Antique Clocks/Pendulum Wall Clock.
QUESTION: Dear Tom
1 Is it possible to design and Construct a Pendulum Wall Clock where the pendulum can rotate 180 degree?. I. E Inverse semi circle.
2 Can the pendulum material be a non metal?. Example - Plastic?.
ANSWER: A pendulum with a 180 degree swing would not be accurate as pendulums are only accurate when the sine of half the swing angle very nearly equals half the swing angle in radians. At 90 degrees the sine is 1 and does not materially change as the angle changes small amounts. The swing angle of all pendulums varies slightly as the internal friction and main spring torque vary. The escapement of pendulum regulated clocks is designed to control the swing angle to keep the clock keeping accurate time.
A balance wheel and hair spring movement can rotate 180 degrees or even more as the hair spring delivers a torque proportional to displacement from the at rest position. Possibly, you could design a clock with a very large balance wheel and get the same effect. Hair spring and balance wheel movements are designed so the escapement pin on the balance wheel itself and a notched wheel or staff notch "parks" the pallet as the balance wheel completes its swing. Thus, the escapement on balance wheel movements is considerably different than that of pendulum regulated clocks.

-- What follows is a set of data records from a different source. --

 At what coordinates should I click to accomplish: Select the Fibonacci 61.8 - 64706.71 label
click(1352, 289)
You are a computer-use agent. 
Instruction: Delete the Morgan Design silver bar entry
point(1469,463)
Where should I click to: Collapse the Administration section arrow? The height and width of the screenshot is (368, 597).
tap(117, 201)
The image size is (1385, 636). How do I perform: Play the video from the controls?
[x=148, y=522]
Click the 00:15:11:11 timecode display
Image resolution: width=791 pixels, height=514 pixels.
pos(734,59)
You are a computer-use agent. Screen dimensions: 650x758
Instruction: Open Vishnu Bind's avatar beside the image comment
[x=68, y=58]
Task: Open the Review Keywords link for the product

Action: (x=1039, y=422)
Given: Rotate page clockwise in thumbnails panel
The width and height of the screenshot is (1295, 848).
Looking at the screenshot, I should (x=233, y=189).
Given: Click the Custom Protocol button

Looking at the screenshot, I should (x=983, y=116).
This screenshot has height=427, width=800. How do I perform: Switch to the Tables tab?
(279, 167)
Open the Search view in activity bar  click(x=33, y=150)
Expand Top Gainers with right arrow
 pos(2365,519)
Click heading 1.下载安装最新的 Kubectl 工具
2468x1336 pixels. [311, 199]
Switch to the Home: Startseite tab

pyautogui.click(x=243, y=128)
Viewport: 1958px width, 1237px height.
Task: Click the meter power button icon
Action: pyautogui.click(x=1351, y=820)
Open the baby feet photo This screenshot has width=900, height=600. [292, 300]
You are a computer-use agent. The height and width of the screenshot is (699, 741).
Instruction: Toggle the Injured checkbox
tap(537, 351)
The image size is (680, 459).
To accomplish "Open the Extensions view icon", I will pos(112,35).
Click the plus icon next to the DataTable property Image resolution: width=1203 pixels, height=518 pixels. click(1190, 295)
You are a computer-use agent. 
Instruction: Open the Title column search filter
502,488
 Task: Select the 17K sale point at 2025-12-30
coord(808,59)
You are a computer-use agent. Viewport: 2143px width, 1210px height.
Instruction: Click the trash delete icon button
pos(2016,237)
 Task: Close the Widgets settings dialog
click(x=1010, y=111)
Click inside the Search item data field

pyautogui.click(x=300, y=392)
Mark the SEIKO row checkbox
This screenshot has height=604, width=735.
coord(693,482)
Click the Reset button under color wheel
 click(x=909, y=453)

Heavier materials such as lead, brass and iron are generally preferred for pendulums as the pendulum presents less wind resistance with these heavier materials. However, I have some cuckoo with wood pendulums which seem to run quite well. Since plastic weighs about the same as wood, I would say yes to question #2.
---------- FOLLOW-UP ----------
QUESTION: Dear Tom
Can we experiment with Plastic, Wood, Rubber, Glass, Concrete etc for Pendulum materials?.
Plastic and glass would make a good pendulum. I just purchased a cuckoo clock with a plastic penulum, however this has a quartz movement and while the pendulum does swing it is not part of the timekeeping package. Wood would probably be satisfactory for a bob, wood is frequently used for the pendulum rod. This is called a stick pendulum. I would not use rubber as it is too flexible. With lighter materials it becomes very important to feather the edges to minimize wind resistance. Denser materials are always preferred.
I have never seen a clock that spelled out the actual numbers One problem with it that I see is the language barrier. People of most languages recognize the arabic and roman numerals without any interpretation being required. Also, they would be more difficult to read from a distance instead of the relatively large single and two character arabic numbers.